- [To be done] Pick out each line of the entries that contains the string "page", and copy those lines. The match is case-sensitive.

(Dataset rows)
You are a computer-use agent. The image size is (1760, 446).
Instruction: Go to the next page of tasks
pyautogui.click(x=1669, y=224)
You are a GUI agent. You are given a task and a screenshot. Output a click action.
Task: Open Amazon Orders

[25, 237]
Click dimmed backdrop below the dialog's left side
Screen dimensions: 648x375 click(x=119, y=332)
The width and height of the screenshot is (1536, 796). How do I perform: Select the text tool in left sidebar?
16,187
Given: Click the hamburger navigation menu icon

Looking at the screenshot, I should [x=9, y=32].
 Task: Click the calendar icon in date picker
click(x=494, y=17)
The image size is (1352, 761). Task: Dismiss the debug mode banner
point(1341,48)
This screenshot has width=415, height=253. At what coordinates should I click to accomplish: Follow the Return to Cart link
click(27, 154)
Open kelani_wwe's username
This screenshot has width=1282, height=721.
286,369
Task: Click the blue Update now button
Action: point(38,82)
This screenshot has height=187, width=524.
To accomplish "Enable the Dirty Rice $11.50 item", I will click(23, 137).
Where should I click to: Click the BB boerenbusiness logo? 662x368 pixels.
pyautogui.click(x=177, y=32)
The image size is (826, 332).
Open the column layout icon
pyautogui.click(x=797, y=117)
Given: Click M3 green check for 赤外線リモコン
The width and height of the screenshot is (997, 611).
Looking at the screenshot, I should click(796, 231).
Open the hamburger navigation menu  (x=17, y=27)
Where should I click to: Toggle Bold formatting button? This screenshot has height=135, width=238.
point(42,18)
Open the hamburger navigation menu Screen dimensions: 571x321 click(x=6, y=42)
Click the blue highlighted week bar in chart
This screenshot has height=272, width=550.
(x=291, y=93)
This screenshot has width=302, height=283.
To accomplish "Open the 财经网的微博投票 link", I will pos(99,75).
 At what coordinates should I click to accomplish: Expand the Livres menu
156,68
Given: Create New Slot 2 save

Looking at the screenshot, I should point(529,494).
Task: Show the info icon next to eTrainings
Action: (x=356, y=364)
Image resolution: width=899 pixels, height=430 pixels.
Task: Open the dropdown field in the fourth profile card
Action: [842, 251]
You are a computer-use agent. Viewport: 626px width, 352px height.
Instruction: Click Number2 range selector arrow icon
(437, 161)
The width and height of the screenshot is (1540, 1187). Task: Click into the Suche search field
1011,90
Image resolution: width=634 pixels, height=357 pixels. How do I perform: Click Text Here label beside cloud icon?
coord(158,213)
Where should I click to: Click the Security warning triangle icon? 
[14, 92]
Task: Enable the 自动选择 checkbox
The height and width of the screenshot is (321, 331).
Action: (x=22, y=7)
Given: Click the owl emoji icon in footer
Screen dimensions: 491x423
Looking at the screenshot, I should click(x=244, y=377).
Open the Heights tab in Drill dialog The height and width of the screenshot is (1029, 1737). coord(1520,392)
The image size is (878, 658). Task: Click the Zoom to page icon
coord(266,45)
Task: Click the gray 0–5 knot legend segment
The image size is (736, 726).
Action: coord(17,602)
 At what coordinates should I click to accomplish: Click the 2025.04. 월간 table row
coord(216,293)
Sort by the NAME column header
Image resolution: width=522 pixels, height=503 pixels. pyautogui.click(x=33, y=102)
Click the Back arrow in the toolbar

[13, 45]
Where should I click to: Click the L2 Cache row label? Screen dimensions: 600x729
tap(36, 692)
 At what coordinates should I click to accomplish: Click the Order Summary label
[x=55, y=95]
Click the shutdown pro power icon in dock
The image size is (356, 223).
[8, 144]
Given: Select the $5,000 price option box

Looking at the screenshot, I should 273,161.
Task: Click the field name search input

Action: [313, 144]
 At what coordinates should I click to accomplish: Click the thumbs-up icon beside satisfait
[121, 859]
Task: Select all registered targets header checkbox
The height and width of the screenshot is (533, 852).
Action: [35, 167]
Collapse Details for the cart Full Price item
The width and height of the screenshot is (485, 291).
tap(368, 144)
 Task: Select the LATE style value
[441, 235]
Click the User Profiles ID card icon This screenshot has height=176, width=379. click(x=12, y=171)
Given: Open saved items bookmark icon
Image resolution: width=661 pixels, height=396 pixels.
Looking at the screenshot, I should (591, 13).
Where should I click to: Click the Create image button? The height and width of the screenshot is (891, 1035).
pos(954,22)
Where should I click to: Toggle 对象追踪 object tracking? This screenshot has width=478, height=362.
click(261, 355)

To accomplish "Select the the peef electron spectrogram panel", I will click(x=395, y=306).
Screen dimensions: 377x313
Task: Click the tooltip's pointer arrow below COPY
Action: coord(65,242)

- [Reply]
Instruction: Go to the next page of tasks
The image size is (878, 658). Task: Click the Zoom to page icon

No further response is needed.